[START OF Source data]

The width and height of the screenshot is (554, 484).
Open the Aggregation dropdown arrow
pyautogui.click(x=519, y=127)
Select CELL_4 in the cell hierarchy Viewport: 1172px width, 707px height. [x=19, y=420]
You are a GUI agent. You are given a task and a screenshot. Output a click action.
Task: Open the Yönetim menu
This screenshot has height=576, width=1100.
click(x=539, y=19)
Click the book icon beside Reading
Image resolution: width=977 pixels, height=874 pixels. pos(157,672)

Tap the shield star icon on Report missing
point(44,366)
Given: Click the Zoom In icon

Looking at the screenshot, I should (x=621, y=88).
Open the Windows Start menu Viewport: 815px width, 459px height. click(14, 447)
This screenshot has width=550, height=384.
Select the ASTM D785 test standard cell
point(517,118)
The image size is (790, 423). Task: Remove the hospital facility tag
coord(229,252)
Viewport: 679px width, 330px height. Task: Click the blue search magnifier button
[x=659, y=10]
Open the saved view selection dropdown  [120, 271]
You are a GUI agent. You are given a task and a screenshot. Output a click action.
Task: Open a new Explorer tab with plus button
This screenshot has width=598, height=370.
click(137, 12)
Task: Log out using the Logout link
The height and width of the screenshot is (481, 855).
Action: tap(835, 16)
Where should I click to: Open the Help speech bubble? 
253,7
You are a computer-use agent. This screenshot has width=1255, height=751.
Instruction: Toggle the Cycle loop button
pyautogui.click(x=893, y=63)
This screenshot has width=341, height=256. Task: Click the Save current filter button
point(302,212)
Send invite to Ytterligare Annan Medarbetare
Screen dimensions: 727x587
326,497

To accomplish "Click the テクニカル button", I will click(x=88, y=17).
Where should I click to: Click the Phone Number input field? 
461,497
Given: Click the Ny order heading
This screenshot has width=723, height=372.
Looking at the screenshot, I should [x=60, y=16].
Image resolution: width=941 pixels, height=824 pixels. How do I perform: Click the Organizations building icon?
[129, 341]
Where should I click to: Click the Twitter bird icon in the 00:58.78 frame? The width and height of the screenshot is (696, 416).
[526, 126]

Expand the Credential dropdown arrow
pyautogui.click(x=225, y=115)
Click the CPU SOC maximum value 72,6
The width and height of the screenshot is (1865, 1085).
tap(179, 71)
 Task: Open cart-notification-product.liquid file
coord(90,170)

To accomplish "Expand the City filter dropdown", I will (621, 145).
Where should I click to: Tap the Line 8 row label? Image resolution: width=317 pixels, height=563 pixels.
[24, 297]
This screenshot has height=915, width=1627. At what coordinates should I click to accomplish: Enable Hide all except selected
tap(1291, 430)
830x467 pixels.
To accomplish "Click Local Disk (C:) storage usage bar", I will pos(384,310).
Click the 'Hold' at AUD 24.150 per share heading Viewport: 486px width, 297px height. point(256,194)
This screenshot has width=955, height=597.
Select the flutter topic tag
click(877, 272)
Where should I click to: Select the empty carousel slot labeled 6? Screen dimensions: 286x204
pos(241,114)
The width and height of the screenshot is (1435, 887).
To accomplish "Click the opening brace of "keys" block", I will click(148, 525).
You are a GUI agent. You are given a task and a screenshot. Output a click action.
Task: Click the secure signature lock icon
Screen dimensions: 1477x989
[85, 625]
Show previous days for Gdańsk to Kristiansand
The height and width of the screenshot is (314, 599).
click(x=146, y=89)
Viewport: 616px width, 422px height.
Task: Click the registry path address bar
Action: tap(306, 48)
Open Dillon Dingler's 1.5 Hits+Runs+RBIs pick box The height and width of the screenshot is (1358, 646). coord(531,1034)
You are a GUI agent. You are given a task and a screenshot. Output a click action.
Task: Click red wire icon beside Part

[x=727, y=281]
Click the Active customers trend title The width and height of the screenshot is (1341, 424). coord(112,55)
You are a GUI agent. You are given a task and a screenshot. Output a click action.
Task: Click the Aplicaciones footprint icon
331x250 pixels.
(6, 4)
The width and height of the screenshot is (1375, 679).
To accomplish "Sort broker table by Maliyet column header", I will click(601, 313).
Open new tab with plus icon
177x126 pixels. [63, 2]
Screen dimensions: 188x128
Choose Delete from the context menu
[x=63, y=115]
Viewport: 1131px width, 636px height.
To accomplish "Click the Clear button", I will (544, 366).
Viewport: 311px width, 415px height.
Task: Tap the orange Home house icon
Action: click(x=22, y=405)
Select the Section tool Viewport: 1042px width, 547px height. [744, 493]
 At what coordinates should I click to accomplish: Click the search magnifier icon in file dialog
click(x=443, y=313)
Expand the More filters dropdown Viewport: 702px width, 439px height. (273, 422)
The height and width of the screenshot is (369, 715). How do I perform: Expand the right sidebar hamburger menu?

[END OF Source data]

- **Problem statement**:
Copy all of the data above word for word, keeping every line in its original order.

- **Written reply**:
The width and height of the screenshot is (554, 484).
Open the Aggregation dropdown arrow
pyautogui.click(x=519, y=127)
Select CELL_4 in the cell hierarchy Viewport: 1172px width, 707px height. [x=19, y=420]
You are a GUI agent. You are given a task and a screenshot. Output a click action.
Task: Open the Yönetim menu
This screenshot has height=576, width=1100.
click(x=539, y=19)
Click the book icon beside Reading
Image resolution: width=977 pixels, height=874 pixels. pos(157,672)

Tap the shield star icon on Report missing
point(44,366)
Given: Click the Zoom In icon

Looking at the screenshot, I should (x=621, y=88).
Open the Windows Start menu Viewport: 815px width, 459px height. click(14, 447)
This screenshot has width=550, height=384.
Select the ASTM D785 test standard cell
point(517,118)
The image size is (790, 423). Task: Remove the hospital facility tag
coord(229,252)
Viewport: 679px width, 330px height. Task: Click the blue search magnifier button
[x=659, y=10]
Open the saved view selection dropdown  [120, 271]
You are a GUI agent. You are given a task and a screenshot. Output a click action.
Task: Open a new Explorer tab with plus button
This screenshot has width=598, height=370.
click(137, 12)
Task: Log out using the Logout link
The height and width of the screenshot is (481, 855).
Action: tap(835, 16)
Where should I click to: Open the Help speech bubble? 
253,7
You are a computer-use agent. This screenshot has width=1255, height=751.
Instruction: Toggle the Cycle loop button
pyautogui.click(x=893, y=63)
This screenshot has width=341, height=256. Task: Click the Save current filter button
point(302,212)
Send invite to Ytterligare Annan Medarbetare
Screen dimensions: 727x587
326,497

To accomplish "Click the テクニカル button", I will click(x=88, y=17).
Where should I click to: Click the Phone Number input field? 
461,497
Given: Click the Ny order heading
This screenshot has width=723, height=372.
Looking at the screenshot, I should [x=60, y=16].
Image resolution: width=941 pixels, height=824 pixels. How do I perform: Click the Organizations building icon?
[129, 341]
Where should I click to: Click the Twitter bird icon in the 00:58.78 frame? The width and height of the screenshot is (696, 416).
[526, 126]

Expand the Credential dropdown arrow
pyautogui.click(x=225, y=115)
Click the CPU SOC maximum value 72,6
The width and height of the screenshot is (1865, 1085).
tap(179, 71)
 Task: Open cart-notification-product.liquid file
coord(90,170)

To accomplish "Expand the City filter dropdown", I will (621, 145).
Where should I click to: Tap the Line 8 row label? Image resolution: width=317 pixels, height=563 pixels.
[24, 297]
This screenshot has height=915, width=1627. At what coordinates should I click to accomplish: Enable Hide all except selected
tap(1291, 430)
830x467 pixels.
To accomplish "Click Local Disk (C:) storage usage bar", I will pos(384,310).
Click the 'Hold' at AUD 24.150 per share heading Viewport: 486px width, 297px height. point(256,194)
This screenshot has width=955, height=597.
Select the flutter topic tag
click(877, 272)
Where should I click to: Select the empty carousel slot labeled 6? Screen dimensions: 286x204
pos(241,114)
The width and height of the screenshot is (1435, 887).
To accomplish "Click the opening brace of "keys" block", I will click(148, 525).
You are a GUI agent. You are given a task and a screenshot. Output a click action.
Task: Click the secure signature lock icon
Screen dimensions: 1477x989
[85, 625]
Show previous days for Gdańsk to Kristiansand
The height and width of the screenshot is (314, 599).
click(x=146, y=89)
Viewport: 616px width, 422px height.
Task: Click the registry path address bar
Action: tap(306, 48)
Open Dillon Dingler's 1.5 Hits+Runs+RBIs pick box The height and width of the screenshot is (1358, 646). coord(531,1034)
You are a GUI agent. You are given a task and a screenshot. Output a click action.
Task: Click red wire icon beside Part

[x=727, y=281]
Click the Active customers trend title The width and height of the screenshot is (1341, 424). coord(112,55)
You are a GUI agent. You are given a task and a screenshot. Output a click action.
Task: Click the Aplicaciones footprint icon
331x250 pixels.
(6, 4)
The width and height of the screenshot is (1375, 679).
To accomplish "Sort broker table by Maliyet column header", I will click(601, 313).
Open new tab with plus icon
177x126 pixels. [63, 2]
Screen dimensions: 188x128
Choose Delete from the context menu
[x=63, y=115]
Viewport: 1131px width, 636px height.
To accomplish "Click the Clear button", I will (544, 366).
Viewport: 311px width, 415px height.
Task: Tap the orange Home house icon
Action: click(x=22, y=405)
Select the Section tool Viewport: 1042px width, 547px height. [744, 493]
 At what coordinates should I click to accomplish: Click the search magnifier icon in file dialog
click(x=443, y=313)
Expand the More filters dropdown Viewport: 702px width, 439px height. (273, 422)
The height and width of the screenshot is (369, 715). How do I perform: Expand the right sidebar hamburger menu?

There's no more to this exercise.